Distribution Company
Twentieth Century-Fox Film Corp.
Country
United States
Screenplay Information
Based on the film Las fronteras del amor , original story by Bernice Mason, screenplay by Winifred Dunn, Spanish version by Miguel de Zárraga (Fox Film Corp., 1934).

Technical Specs

Duration
1h 2m
Sound
Mono
Color
Black and White
Theatrical Aspect Ratio
1.37 : 1
Film Length
5,946ft (7 reels)

Quotes

Trivia

Notes

The plot summary was based on a screen continuity in the Twentieth Century-Fox Produced Scripts Collection, and the onscreen credits were taken from a credit sheet in the Twentieth Century-Fox Records of the Legal Department, both of which are at the UCLA Arts-Special Collections Library. The working title of this film was Love Flight. The film was a remake of Fox's 1934 Spanish-language production, Las fronteras del amor, which was directed by Frank Strayer and starred José Mojica and Rosita Moreno. This was director Otto Preminger's first American film. Although a Hollywood Reporter news item dated June 3, 1936 states that this was Preminger's first film, he had previously directed a film in Vienna in 1931 entitled Die Grosse Liebe. The news item notes that Preminger, who was known as a Viennese and Broadway stage director, had been with Twentieth Century-Fox since the beginning of 1936 studying film technique. In his autobiography, Preminger states that after this training period, studio head Darryl Zanuck assigned him to direct Metropolitan opera star Lawrence Tibbett in this film, to be made at Sol Wurtzel's "B" unit, rather than in the "A" unit, because Zanuck was angry at Tibbett, who, according to Preminger, cost the studio about $100,000 per picture. Tibbett, Preminger related, had signed with the studio for a one-year, two-picture contract, but after the box-office failure of his first film, the "A" picture Metropolitan, Zanuck tried to settle with him to end the contract. Tibbett refused and Zanuck, therefore, gave the film to a newcomer, Preminger, so that he could practice on Tibbett, whom he thought would never be a success in films.
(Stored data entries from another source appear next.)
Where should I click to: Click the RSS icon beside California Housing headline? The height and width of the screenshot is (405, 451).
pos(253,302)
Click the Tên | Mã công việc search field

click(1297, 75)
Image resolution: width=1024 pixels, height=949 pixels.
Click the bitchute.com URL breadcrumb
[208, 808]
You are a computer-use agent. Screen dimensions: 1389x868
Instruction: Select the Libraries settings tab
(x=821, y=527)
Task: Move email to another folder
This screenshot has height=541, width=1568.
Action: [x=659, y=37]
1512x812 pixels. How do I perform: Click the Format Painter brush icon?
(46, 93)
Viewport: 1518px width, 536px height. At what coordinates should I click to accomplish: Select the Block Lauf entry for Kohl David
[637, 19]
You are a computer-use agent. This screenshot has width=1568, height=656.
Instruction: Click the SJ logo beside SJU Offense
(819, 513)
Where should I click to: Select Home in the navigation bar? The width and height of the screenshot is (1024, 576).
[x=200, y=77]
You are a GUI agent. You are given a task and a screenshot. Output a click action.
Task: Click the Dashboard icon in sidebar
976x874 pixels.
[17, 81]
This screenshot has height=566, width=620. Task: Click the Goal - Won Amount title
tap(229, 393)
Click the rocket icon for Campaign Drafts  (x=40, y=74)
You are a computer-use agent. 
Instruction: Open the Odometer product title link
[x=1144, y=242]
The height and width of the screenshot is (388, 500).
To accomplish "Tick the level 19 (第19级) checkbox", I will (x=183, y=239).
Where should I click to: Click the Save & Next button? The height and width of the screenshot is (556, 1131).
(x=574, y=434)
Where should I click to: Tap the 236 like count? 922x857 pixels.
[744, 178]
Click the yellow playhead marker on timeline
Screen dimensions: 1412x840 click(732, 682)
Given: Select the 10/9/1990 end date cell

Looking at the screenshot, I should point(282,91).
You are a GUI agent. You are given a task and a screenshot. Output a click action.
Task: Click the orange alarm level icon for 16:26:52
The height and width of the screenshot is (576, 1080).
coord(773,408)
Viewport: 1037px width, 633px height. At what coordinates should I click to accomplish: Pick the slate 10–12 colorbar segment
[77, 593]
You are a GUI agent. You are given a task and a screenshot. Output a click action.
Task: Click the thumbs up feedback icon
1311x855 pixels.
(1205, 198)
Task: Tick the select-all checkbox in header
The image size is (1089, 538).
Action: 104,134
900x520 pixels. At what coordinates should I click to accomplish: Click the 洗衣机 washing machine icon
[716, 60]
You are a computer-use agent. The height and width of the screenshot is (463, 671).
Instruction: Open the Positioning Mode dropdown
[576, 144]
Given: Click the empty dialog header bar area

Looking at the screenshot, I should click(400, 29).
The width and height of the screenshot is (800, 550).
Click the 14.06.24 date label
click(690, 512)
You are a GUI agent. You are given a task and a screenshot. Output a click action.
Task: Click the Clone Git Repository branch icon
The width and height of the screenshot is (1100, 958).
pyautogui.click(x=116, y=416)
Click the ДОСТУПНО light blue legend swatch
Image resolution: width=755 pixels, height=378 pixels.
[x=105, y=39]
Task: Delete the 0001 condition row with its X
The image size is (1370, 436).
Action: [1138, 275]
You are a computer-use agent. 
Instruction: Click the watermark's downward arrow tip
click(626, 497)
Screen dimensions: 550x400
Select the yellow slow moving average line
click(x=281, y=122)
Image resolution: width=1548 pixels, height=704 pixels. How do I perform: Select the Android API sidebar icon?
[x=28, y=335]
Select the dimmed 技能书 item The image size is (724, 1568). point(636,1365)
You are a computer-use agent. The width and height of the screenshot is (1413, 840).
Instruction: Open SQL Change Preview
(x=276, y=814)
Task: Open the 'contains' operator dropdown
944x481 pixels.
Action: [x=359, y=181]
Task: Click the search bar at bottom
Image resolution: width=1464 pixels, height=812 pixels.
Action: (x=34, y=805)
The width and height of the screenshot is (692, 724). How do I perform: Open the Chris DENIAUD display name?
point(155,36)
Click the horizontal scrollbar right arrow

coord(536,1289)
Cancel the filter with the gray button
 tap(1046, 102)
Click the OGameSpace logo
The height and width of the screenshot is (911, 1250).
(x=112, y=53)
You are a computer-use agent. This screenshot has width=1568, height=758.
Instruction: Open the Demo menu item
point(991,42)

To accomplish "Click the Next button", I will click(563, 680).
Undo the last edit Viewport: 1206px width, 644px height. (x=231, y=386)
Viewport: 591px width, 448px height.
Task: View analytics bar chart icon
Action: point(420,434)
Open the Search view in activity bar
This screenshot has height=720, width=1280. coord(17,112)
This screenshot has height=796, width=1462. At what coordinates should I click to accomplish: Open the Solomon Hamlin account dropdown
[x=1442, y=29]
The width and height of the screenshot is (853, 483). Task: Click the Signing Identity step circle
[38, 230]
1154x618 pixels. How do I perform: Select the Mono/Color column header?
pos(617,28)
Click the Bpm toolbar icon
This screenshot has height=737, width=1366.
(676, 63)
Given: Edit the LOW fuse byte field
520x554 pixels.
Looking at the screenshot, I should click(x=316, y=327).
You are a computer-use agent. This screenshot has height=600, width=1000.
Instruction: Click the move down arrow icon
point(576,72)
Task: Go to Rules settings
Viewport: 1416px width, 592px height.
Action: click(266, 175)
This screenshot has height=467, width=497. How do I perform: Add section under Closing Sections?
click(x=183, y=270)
According to the autobiography, Preminger was promoted to the studio's "A" unit after the success of this film. This was the last film made by Tibbett, who was considered one of the world's top baritones. The New York Times review commented that "his voice remains the richest, the most dramatic, the most beautifully controlled vocal instrument on the contemporary screen." The 1991 film Bugsy, directed by Barry Levinson, features Tibbett as a character. In that film, title character Bugsy Siegel buys Tibbett's house in Beverly Hills.